一、前言
1、Kafka简介
Kafka是一个开源等分布式消息引擎/消息中间件,同时Kafka也是一个流处理平台。Kafka支持以发布/订阅等方式在应用间传递消息,同时基于消息功能添加了Kafka Connect、Kafka Streams以支持连接其它系统的数据(Elasticsearch、Hadoop等)
Kafka最核心最成熟的它的消息引擎,所以Kafka大部分应用场景是用来作为消息队列削峰平谷,另外Kafka也是目前性能最好的消息中间件。
2、Kafka架构
在Kafka集群(Cluster)中,一个Kafka节点就是一个Broker,消息由Topic来承载,可以存储在1个或多个Partition中。
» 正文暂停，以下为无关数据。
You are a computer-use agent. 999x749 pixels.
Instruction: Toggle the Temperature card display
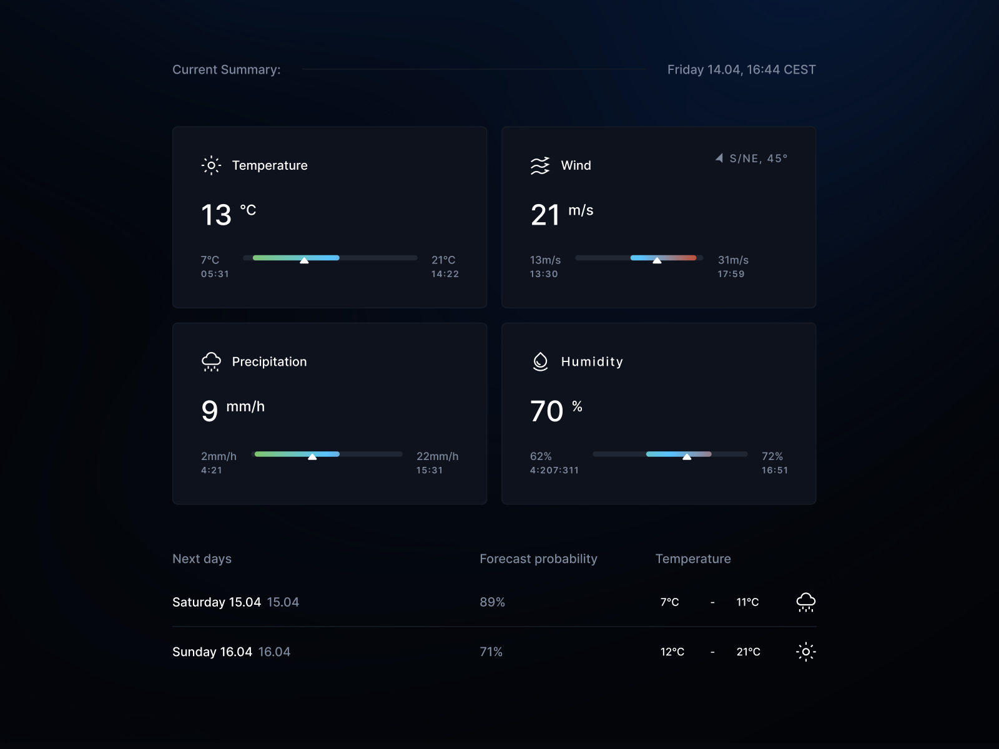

发布消息的应用为Producer、消费消息的应用为Consumer,多个Consumer可以促成Consumer Group共同消费一个Topic中的消息。
概念/对象 | 简单说明 |
---|---|
Broker | Kafka节点 |
Topic | 主题,用来承载消息 |
Partition | 分区,用于主题分片存储 |
Producer | 生产者,向主题发布消息的应用 |
Consumer | 消费者,从主题订阅消息的应用 |
Consumer Group | 消费者组,由多个消费者组成 |
3、准备工作
软件版本说明
项 | 说明 |
---|---|
Linux Server | CentOS 7.6 |
Kafka | 2.4.1 |
服务器采用之前搭建ZooKeeper集群的3台机器,Kafka集群需要依赖ZooKeeper存储Broker、Topic等信息。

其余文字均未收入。